======== QUOTED PASSAGE

Local and regional-scale processes interact to govern the assembly, diversity and functioning of ecological communities. Evaluating the interplay of these differently-scaled processes in the regulation of ecological systems is a challenging problem, but is crucial towards understanding and predicting the potential effects of accelerated human activity on biological diversity and ecosystem sustainability. Since 2000, two long-term field experiments have been underway in grasslands of eastern Kansas to investigate the interplay of soil resource availability, species interactions and regional processes governing plant secondary succession, community assembly, biodiversity, and ecosystem functioning.
Both experiments involve manipulations of soil nutrients in permanent grassland study plots and employ multi-species seed addition treatments to evaluate the contribution of dispersal limitation and regional constraints on local species pools to the regulation of plant community dynamics.
Our long-term field studies are conducted at the Nelson Environmental Studies Area (NESA) in eastern Kansas in the prairie-forest ecotone region of the central USA. NESA is part of the University of Kansas (KU) Field Station and Ecological Reserves (KSR) and is located just north of Lawrence, Kansas. Historically, the area was dominated by tall-grass prairie and savanna vegetation prior to settlement. Experiments 1 and 2 were established in a 20 hectare former cool-season hay field that had been maintained as grassland by periodic mowing since abandonment from hay production in the early 1980ís. At the start of our studies in 2000, the field was dominated by introduced C3 hay-grasses, Bromus inermis and Lolium arundenaceum.
Experiment 1 (Old-field succession experiment), previously funded by the National Science Foundation, was initiated in 2001 in a section of the abandoned hay field that was sprayed with herbicide, plowed and disked prior to the start of the study to investigate plant community dynamics in the context of old-field succession initiated on bare soil. The experimental design involves factorial experimental gradients of nitrogen (N) supply (four levels of N fertilization), phosphorus (P) supply (two levels of P fertilization) and plant propagule input achieved by adding seeds of 50 native and naturalized species to half of the study plots. With annual sampling this experiment allows us to examine old-field succession and community assembly unfolding along gradients of N and P fertilization and under conditions of ambient and experimentally-enriched species pools.

================
======== DATA EXTRACT

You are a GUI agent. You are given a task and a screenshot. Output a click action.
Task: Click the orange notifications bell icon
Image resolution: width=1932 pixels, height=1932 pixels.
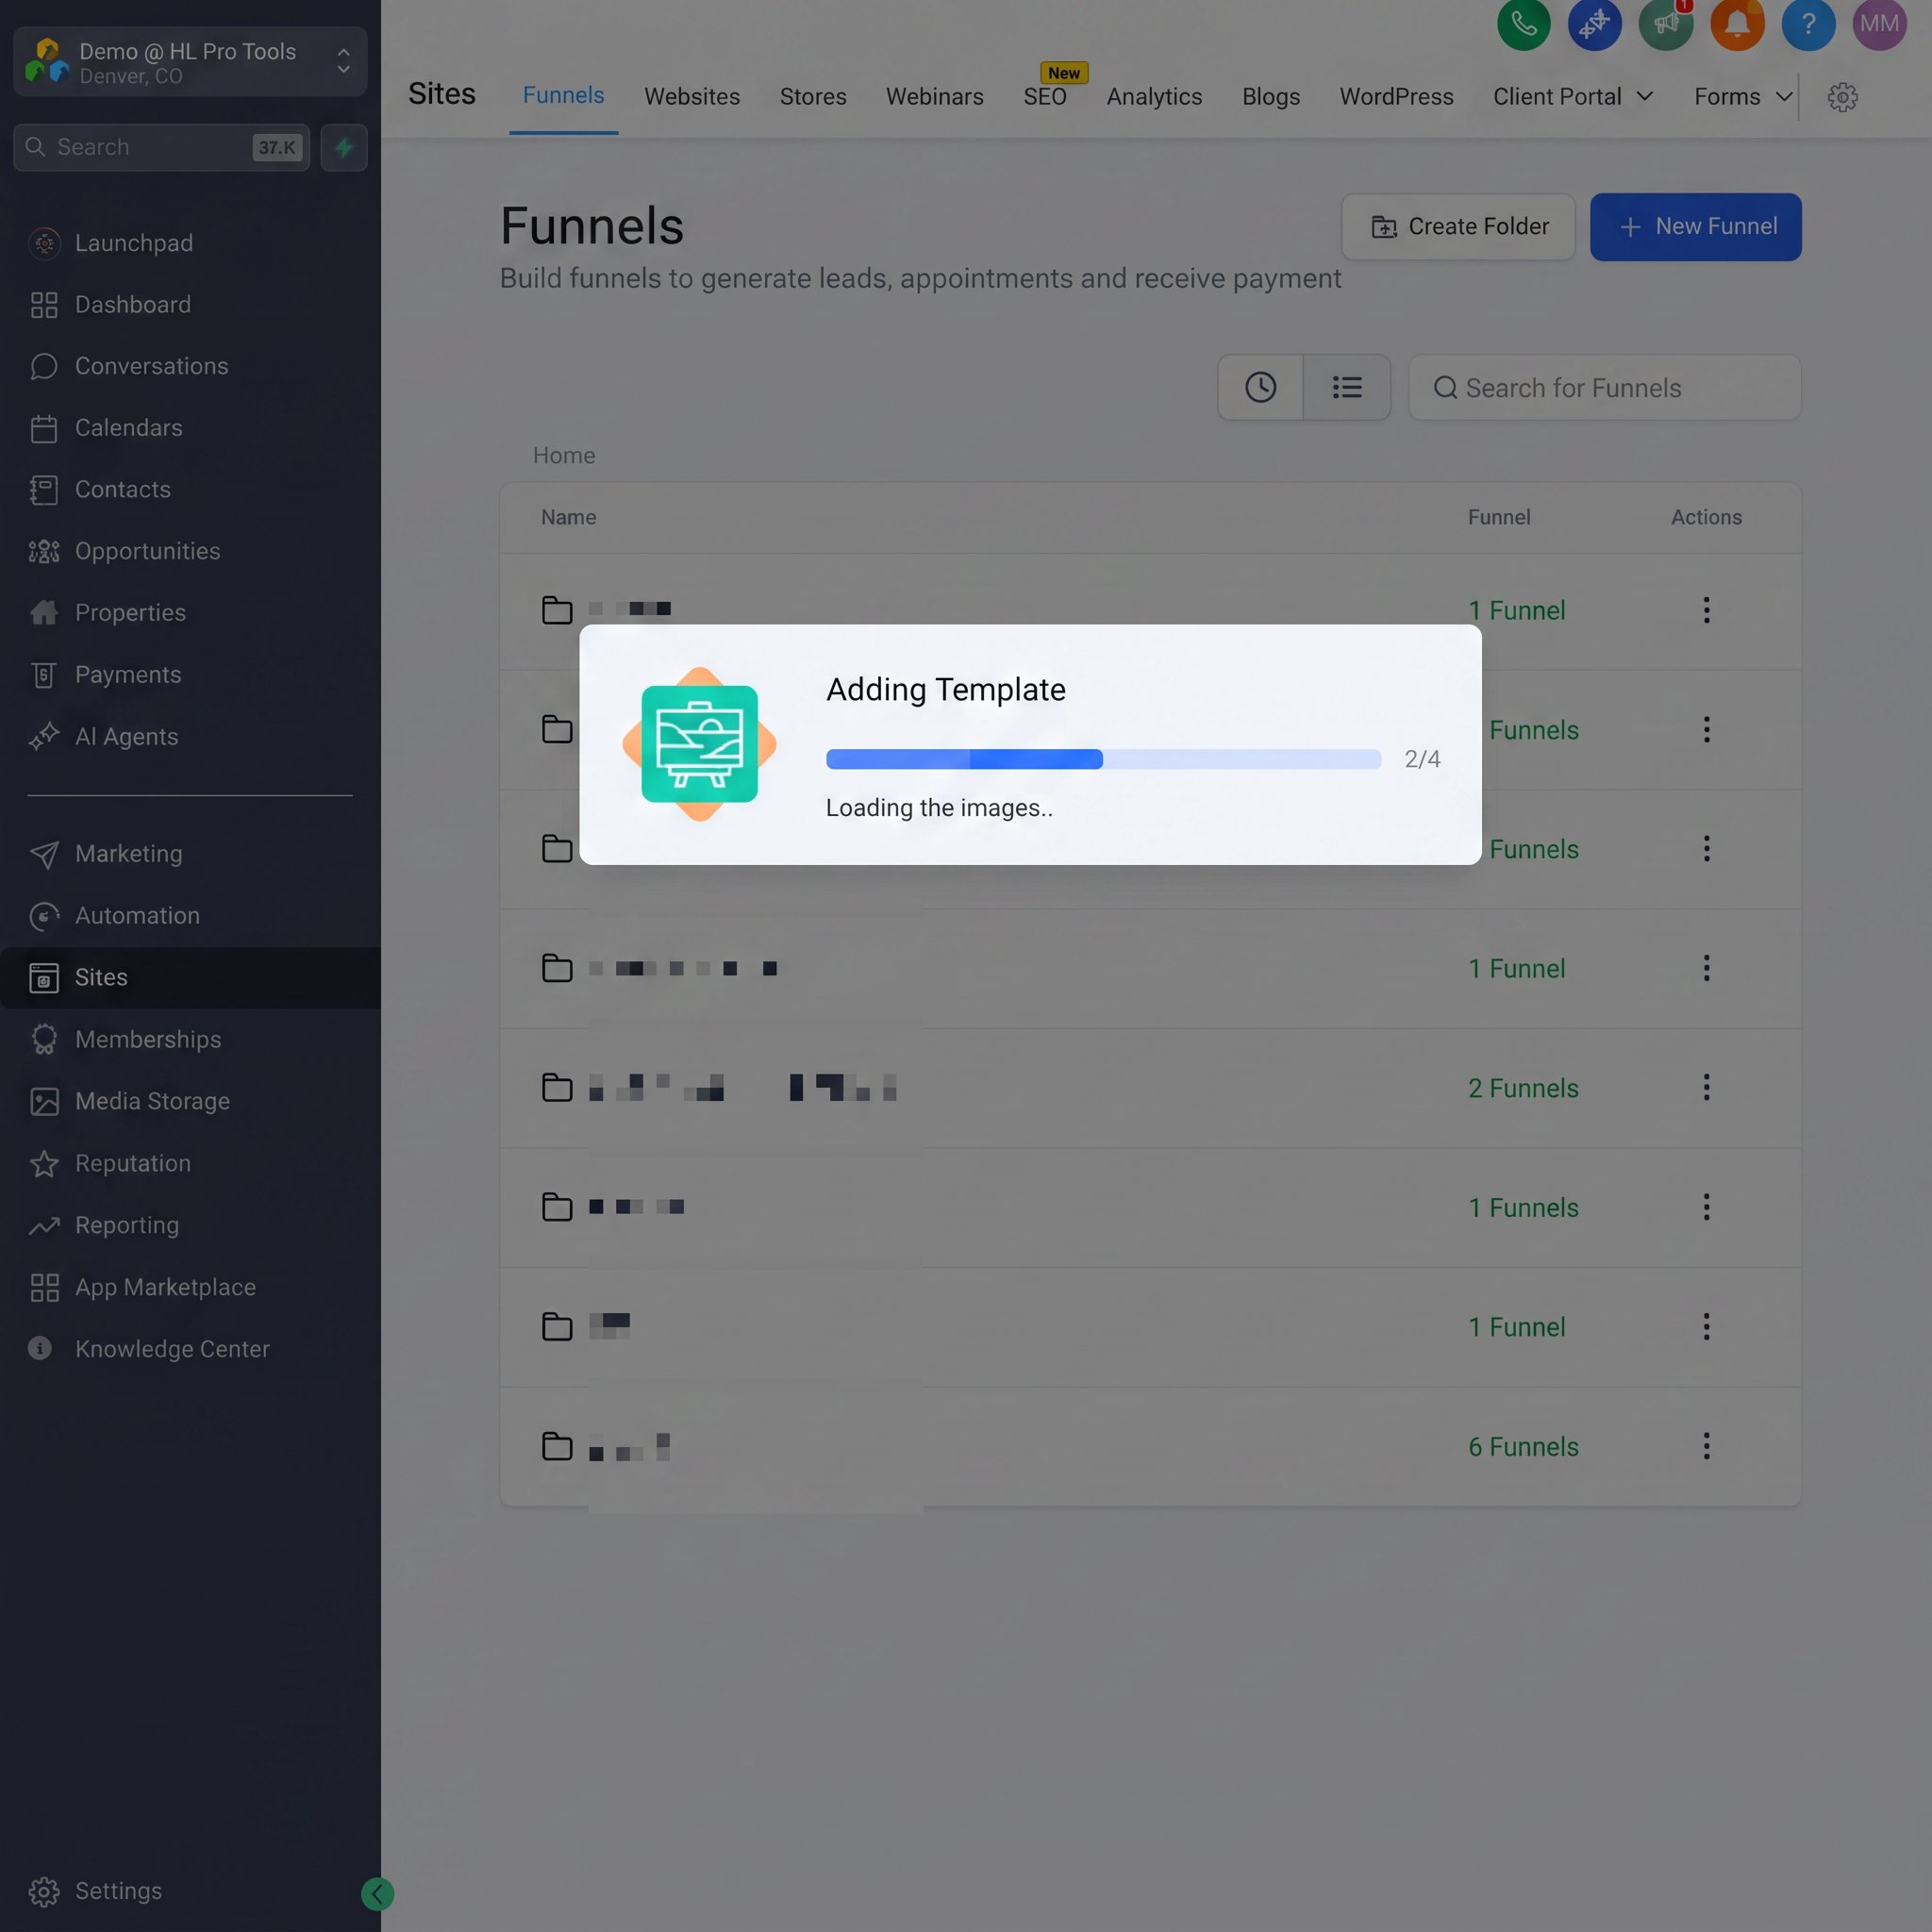(x=1737, y=23)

================

> [WORK TASK 1]:
Answer these questions using the grassland experiments passage:
(a) At which site are the long-term field studies conducted?
(b) Which two introduced C3 hay-grasses dominated the field at the start of the studies in 2000?
(c) In Experiment 1, seeds of how many native and naturalized species are added to half of the study plots?
> [WORK TASK 2]: Extend the grassland experiments passage by one paragraph in the same technical register, starting after its final sentence.

> [RESPONSE AREA 1]:
(a) The Nelson Environmental Studies Area (NESA) in eastern Kansas.
(b) Bromus inermis and Lolium arundenaceum.
(c) 50.

> [RESPONSE AREA 2]:
Experiment 2 (Hay meadow restoration experiment), previously funded by USDA, was established in 2000 in a section of the field that was left unplowed at the start of the experiment. Thus Experiment 2 was initiated in the context of secondary succession on recently abandoned cool-season hayfield where hay grass species were dominant at the start of the study. In this experiment we have been monitoring plant community change annually since 2001 in response to two aspects of hay management important in our area: annual fertilization and annual haying. The experimental design involves factorial manipulations of nutrient supply (two levels of NPK fertilization), annual haying (two levels: hayed; not hayed) and propagule input achieved by adding seeds of 41 native prairie species to half of the plots. Experiment 2 parallels Experiment 1 with manipulations of soil resources and species pools, but does so in the contexts of hay management and native prairie hay meadow restoration.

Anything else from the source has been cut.